Of course, these initiatives have their correct place, but let’s contrast that with schools that win enrolments with ease, have deep waiting lists and rarely have to compete in a shootout with other schools on the prospective family’s shortlist. These are the schools that have answered what management consultant and educator Peter Drucker calls the first essential question of any business: “Who is our customer?” They have committed to stand for something rather than trying to stand for everything.
More to the point, schools that have chosen a clear area of differentiation often don’t have to ‘sell’ much at all. They are so well positioned that prospective families actively seek them out.
Stop selling and start marketing
To quote Drucker again, “The aim of marketing is to make selling superfluous.” In other words, the goal of marketing is to make your school so relevant and compelling that it actually sells itself. If your school spent more time and energy developing and marketing a relevant, differentiated service offering, you could spend a lot less time and energy trying to sell it.
Schools with a compelling positioning strategy don’t just have prospective families; they have followers and advocates. While this dynamic is readily apparent in the mass market (look at Apple, Tesla and Marvel), it’s just as true in the world of independent schools. When you’ve done the work necessary to build a school that has followers, you have a brand in demand. You have prospective families who make the first move, rather than having to track them down with a direct sales effort.
In place of a traditional outbound sales program, well-positioned schools have devoted themselves to a content marketing program that allows them to showcase their thought leadership in their particular differentiated area. Their blog posts, tweets, white papers and downloadable resources are all based on providing useful information to their current and prospective families. As a result, they are regularly invited to speak at conferences, contribute guest columns in local newspapers and serve as expert resources to the community and education sector. This form of inbound marketing is infinitely more effective — and less expensive — than the outbound programs funded by most schools.

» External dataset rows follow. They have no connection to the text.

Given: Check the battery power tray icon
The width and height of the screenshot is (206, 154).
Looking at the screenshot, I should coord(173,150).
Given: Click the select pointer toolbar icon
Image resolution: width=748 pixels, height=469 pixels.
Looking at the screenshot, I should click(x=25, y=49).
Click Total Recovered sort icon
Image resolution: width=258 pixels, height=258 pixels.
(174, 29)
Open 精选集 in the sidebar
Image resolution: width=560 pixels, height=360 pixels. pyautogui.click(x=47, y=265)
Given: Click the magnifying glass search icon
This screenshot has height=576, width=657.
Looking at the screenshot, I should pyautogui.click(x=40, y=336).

Give away everything you know
Unfocused schools resist a content marketing program as they feel it takes too much effort and because the few times they mustered the energy to write a blog post, it produced little interest. This is, of course, because these schools lack a positioning strategy. They don’t really know what to write about because they are educational generalists who lack deep expertise in much of anything. So, they write superficial posts that could have come from any school.
The self-referencing enrolment programs developed by many schools are mostly fruitless because they focus on the accomplishments of the school instead of the interests of the prospective parents or students. Countless newsletters, blogs and Instagram posts are all about the school, its latest awards, successes and people. While some of this may be moderately interesting to prospective families, it doesn’t work as an inbound marketing approach because it breaks the first rule of marketing: start with the customer.

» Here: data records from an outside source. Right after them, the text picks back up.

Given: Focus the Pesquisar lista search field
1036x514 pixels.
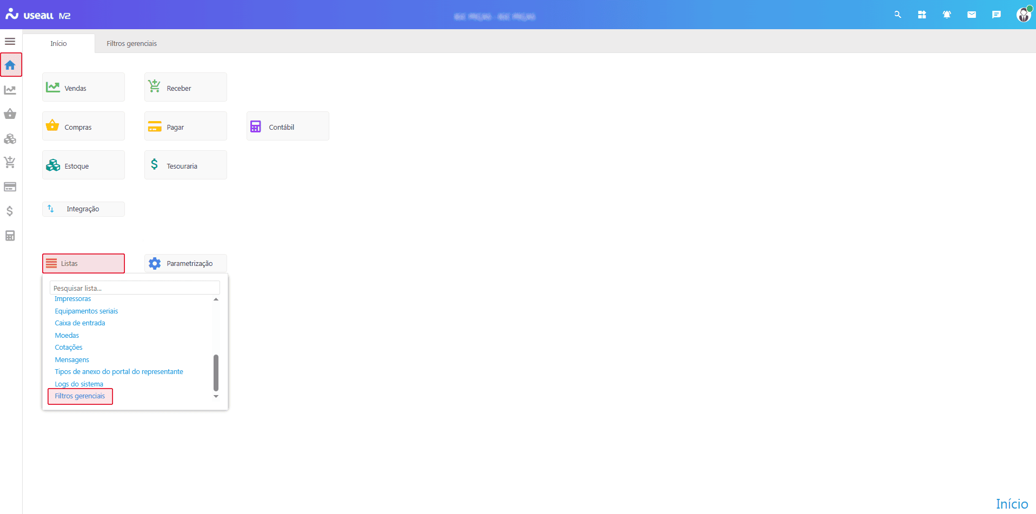Looking at the screenshot, I should [x=135, y=288].
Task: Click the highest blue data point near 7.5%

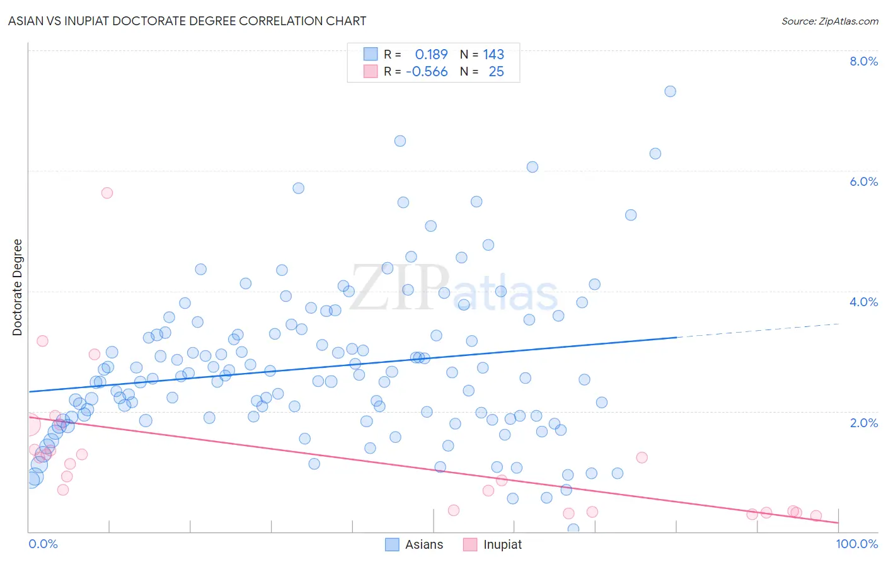Action: [670, 91]
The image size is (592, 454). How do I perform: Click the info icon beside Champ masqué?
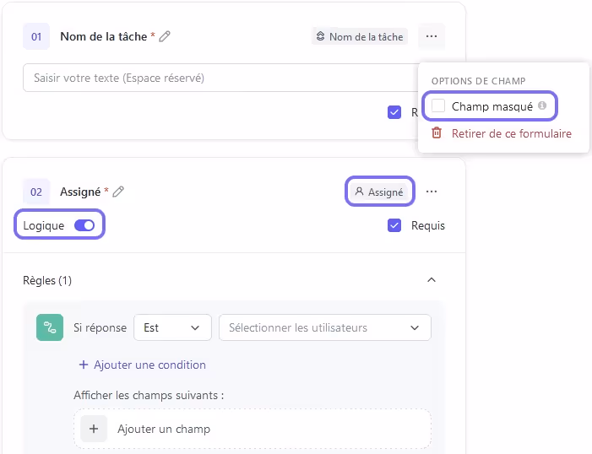(542, 106)
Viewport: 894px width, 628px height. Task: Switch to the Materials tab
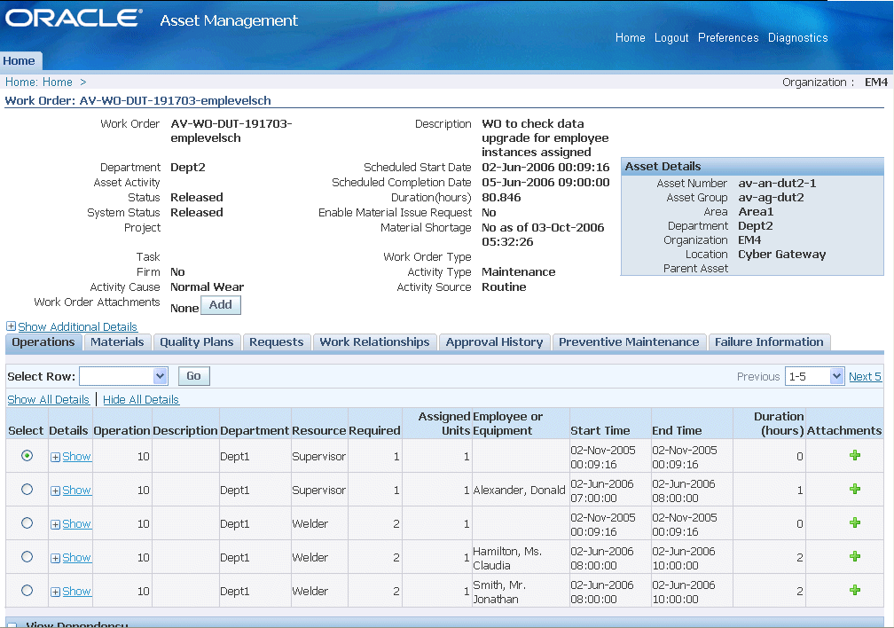tap(117, 342)
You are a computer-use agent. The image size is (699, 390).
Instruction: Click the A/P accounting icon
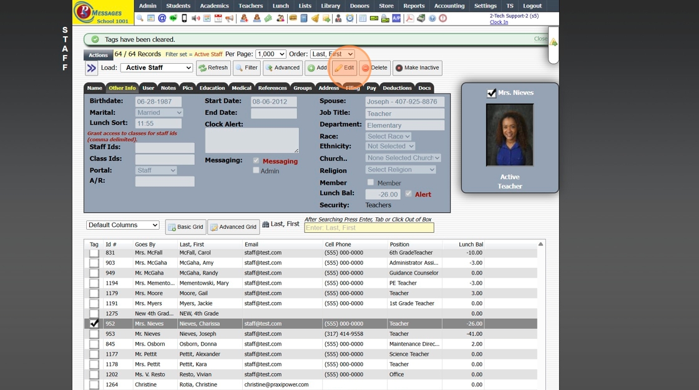pyautogui.click(x=396, y=19)
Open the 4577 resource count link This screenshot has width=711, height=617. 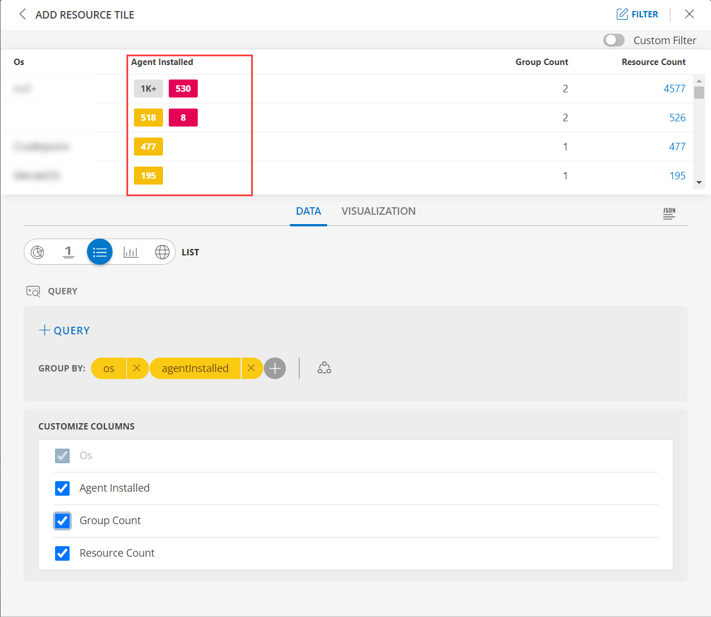(x=676, y=88)
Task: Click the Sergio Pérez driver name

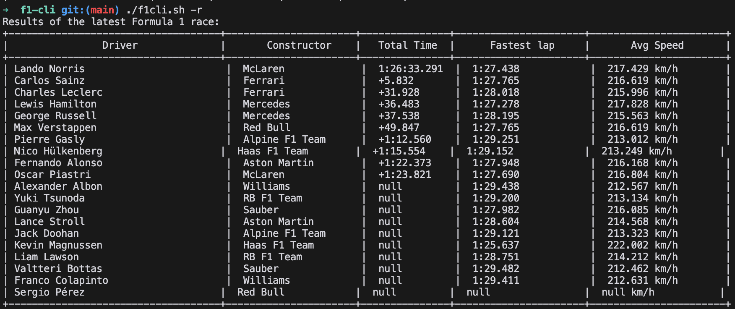Action: (50, 292)
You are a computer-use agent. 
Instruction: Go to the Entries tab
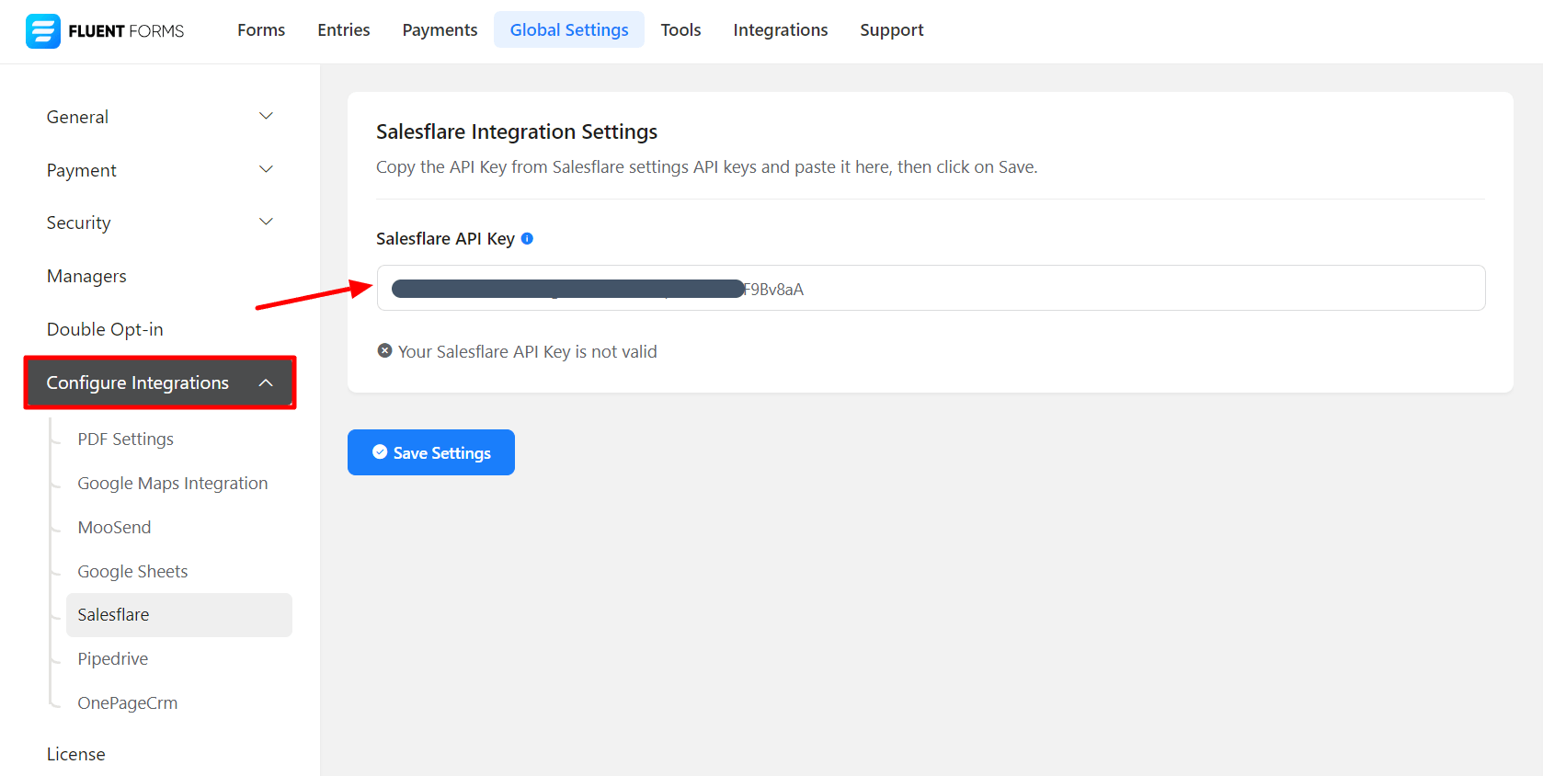coord(343,30)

The late British adman Paul Arden advocated that you should “give away everything you know, and more will come back to you.” This is an incredibly effective marketing approach for independent schools, but it absolutely hinges on one thing: having a clear positioning strategy.
So, as you wrestle with the question of how to attract more families next year, it is essential to muster the courage to stop selling and to instead do a better job of marketing, starting with a commitment to focus on what you do best. If you’re willing to spend a little more of your intellectual capital on a customer-focused content marketing program, you can spend a lot less of your financial capital on selling enrolments.
Insight applied
Effective marketing can make selling superfluous.
Before we can stand out, we must first get clear on what we stand for.
Always start with the customer in mind.